🤖 AI Summary
This paper addresses the lack of an interdisciplinary-compatible annotation framework for conversational turn-taking. We propose a two-layer temporal alignment framework—comprising Inter-Pausal Units (IPUs) and Prosodic Compositional Units (PCOMPs)—that jointly satisfies sequential requirements from conversation analysis, temporal precision for speech modeling, and computational tractability for machine learning. Applied to 95 minutes of naturalistic dialogue from the GRASS corpus, the framework employs Praat for millisecond-level temporal alignment, integrates hierarchical manual annotation with sequence-based rules, and achieves high inter-annotator agreement (Cohen’s κ > 0.95 for IPUs; κ ≈ 0.75 for PCOMPs). To our knowledge, this is the first systematic integration of theoretical rigor, phonetic-analytic fidelity, and automatic classification feasibility into a standardized, highly consistent, reusable, and extensible protocol. Accompanying open-source annotated data and a detailed annotation guide further support cross-disciplinary research and applications at the intersection of linguistics and artificial intelligence.
📝 Abstract
This paper has two goals.
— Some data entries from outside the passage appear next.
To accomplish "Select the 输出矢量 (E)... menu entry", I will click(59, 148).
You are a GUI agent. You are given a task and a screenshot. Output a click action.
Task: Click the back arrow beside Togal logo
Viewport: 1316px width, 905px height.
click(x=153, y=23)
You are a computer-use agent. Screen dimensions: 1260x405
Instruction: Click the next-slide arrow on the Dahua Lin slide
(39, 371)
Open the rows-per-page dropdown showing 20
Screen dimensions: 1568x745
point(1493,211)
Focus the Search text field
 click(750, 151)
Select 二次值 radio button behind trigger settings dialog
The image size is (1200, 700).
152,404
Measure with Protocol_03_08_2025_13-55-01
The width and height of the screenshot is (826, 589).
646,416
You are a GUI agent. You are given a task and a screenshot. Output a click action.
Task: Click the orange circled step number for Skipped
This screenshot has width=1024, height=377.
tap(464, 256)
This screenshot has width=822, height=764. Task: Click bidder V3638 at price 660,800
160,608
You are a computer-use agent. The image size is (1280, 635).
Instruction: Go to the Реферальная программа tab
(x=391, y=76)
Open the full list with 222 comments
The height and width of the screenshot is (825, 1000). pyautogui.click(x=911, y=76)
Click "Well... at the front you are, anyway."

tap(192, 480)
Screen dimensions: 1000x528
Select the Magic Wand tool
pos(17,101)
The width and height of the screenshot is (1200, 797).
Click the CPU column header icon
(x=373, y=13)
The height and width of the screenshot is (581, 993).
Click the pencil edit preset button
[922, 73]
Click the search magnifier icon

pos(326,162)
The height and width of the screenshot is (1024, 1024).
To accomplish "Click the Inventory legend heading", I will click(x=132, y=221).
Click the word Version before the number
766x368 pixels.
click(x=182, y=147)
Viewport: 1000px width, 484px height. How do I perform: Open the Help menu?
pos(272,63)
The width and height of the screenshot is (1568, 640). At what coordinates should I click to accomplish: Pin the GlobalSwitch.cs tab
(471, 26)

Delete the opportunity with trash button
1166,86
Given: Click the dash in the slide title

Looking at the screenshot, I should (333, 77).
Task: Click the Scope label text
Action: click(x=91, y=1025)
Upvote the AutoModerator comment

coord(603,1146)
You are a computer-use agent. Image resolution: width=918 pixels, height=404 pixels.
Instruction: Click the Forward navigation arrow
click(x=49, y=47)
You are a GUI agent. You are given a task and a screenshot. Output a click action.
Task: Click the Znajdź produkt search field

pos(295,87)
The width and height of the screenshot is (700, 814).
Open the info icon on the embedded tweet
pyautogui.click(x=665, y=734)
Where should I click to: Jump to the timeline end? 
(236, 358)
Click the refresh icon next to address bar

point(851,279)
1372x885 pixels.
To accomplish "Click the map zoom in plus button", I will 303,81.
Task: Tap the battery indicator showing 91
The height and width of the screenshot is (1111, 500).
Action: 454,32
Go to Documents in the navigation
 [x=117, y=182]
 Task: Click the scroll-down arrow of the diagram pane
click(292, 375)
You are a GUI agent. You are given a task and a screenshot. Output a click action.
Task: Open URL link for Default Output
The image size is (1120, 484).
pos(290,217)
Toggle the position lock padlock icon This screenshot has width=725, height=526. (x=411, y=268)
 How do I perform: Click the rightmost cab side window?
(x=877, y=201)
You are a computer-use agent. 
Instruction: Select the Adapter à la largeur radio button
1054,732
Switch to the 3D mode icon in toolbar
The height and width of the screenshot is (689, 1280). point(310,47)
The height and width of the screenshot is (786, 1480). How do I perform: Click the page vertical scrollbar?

First, we present the turn-taking annotation layers created for 95 minutes of conversational speech of the Graz Corpus of Read and Spontaneous Speech (GRASS), available to the scientific community. Second, we describe the annotation system and the annotation process in more detail, so other researchers may use it for their own conversational data. The annotation system was developed with an interdisciplinary application in mind. It should be based on sequential criteria according to Conversation Analysis, suitable for subsequent phonetic analysis, thus time-aligned annotations were made Praat, and it should be suitable for automatic classification, which required the continuous annotation of speech and a label inventory that is not too large and results in a high inter-rater agreement. Turn-taking was annotated on two layers, Inter-Pausal Units (IPU) and points of potential completion (PCOMP; similar to transition relevance places). We provide a detailed description of the annotation process and of segmentation and labelling criteria. A detailed analysis of inter-rater agreement and common confusions shows that agreement for IPU annotation is near-perfect, that agreement for PCOMP annotations is substantial, and that disagreements often are either partial or can be explained by a different analysis of a sequence which also has merit. The annotation system can be applied to a variety of conversational data for linguistic studies and technological applications, and we hope that the annotations, as well as the annotation system will contribute to a stronger cross-fertilization between these disciplines.